— Passage to read —
────────────────

HONORABLE THOMAS A. BEDELL,

JUDGE OF THE CIRCUIT COURT OF HARRISON COUNTY,

Respondent

_________________________________________________

Petition for Writ of Prohibition

WRIT DENIED

_________________________________________________

Submitted: September 13, 1994

Filed: December 9, 1994

Jerald E., Jones
West & Jones
Clarksburg, West Virginia
Attorney for the Petitioner

Jacqueline I. Custer
Senior Assistant Attorney General
Charleston, West Virginia
Attorney for the Respondent

JUSTICE WORKMAN delivered the Opinion of the Court.
RETIRED JUSTICE MILLER sitting by temporary assignment.
CHIEF JUSTICE BROTHERTON did not participate.

JUSTICE CLECKLEY concurs, and reserves the right to file a concurring opinion.


SYLLABUS BY THE COURT

    1. West Virginia Code § 17C-5-4 (1991) does not govern the admissibility of the results of a diagnostic blood alcohol test conducted prior to the arrest of a defendant and at the direction of a defendant's treating physician or other medical personnel.

    2. Medical records containing the results of blood alcohol tests ordered by medical personnel for diagnostic purposes are subject to subpoena and shall not be deemed inadmissible by virtue of the provisions of West Virginia Code § 57-5-4d (Supp. 1994).

────────────────

— Record excerpts —
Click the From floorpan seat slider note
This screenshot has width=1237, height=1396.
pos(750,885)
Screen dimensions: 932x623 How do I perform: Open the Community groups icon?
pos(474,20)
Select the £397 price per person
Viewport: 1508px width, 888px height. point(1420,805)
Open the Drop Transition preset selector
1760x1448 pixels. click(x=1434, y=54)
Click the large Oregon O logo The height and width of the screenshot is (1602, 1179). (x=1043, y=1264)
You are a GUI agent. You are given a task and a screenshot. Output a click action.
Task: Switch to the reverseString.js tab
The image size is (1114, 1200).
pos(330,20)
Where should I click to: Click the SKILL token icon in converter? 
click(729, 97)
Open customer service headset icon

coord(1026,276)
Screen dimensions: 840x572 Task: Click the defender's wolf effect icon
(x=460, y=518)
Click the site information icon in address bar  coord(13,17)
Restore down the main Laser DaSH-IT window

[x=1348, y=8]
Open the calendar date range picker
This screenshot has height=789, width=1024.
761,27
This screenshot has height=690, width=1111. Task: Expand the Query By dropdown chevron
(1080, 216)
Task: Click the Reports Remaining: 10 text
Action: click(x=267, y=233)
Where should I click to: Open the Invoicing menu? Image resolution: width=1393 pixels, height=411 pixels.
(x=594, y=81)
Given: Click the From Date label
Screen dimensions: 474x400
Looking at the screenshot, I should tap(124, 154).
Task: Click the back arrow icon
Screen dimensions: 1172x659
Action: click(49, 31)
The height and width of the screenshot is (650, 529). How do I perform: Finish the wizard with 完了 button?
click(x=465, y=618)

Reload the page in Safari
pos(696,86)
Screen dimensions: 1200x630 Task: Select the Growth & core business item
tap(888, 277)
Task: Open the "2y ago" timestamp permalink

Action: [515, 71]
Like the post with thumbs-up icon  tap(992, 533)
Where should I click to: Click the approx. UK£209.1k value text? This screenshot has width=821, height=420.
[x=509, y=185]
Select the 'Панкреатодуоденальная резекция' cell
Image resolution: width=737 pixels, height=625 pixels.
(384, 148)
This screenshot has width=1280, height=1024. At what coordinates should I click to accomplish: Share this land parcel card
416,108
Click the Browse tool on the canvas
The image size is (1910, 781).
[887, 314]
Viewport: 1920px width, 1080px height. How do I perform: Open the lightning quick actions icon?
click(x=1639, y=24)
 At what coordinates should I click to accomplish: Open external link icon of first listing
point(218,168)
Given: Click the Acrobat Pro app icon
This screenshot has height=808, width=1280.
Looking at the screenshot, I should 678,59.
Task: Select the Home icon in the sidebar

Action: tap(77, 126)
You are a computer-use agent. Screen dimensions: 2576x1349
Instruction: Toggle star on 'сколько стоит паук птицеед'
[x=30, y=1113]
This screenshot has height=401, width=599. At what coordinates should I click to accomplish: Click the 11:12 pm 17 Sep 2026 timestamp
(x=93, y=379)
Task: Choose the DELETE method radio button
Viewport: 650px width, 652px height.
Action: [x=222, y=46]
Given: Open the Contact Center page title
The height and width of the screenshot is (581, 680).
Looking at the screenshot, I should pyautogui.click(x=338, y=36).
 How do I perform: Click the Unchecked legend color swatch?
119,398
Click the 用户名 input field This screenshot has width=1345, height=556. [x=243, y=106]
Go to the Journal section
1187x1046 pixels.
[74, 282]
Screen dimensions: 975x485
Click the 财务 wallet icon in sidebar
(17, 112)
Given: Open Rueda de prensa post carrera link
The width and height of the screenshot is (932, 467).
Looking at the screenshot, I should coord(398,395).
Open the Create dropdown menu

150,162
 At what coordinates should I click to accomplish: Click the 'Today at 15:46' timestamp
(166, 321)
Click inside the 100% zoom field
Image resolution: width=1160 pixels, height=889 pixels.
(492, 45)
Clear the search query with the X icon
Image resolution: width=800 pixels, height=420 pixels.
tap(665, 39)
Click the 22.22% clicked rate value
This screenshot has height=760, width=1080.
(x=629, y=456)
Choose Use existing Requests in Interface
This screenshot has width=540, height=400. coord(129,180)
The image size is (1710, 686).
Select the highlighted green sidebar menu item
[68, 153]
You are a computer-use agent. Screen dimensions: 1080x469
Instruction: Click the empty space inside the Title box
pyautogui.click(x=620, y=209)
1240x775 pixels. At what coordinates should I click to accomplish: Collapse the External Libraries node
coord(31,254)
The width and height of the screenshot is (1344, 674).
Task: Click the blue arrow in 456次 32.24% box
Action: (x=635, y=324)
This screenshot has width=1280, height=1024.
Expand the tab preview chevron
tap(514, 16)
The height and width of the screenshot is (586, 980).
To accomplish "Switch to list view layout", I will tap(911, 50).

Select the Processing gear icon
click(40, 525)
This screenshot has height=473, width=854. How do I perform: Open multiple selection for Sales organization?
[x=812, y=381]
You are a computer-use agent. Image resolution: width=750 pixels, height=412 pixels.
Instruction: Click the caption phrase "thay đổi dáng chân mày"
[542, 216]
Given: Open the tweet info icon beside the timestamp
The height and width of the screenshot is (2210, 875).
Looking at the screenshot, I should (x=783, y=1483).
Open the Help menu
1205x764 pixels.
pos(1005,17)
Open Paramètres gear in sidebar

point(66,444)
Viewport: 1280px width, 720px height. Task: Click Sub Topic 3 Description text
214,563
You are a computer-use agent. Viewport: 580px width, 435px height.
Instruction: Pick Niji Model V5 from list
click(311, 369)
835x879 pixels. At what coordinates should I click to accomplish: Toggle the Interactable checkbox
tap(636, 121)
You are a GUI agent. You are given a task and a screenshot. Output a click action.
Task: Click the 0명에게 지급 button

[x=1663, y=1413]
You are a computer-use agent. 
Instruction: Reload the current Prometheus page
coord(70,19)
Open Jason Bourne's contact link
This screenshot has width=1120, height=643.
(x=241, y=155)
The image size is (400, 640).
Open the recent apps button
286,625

────────────────

Answer these questions from the court opinion:
(a) On what date was the case filed?
(b) Which justice delivered the opinion of the Court?
(c) Which code section does the first syllabus point say does not govern the admissibility of diagnostic blood alcohol test results?
Nothing in the lines is needed here.

(a) December 9, 1994
(b) Justice Workman
(c) West Virginia Code § 17C-5-4 (1991)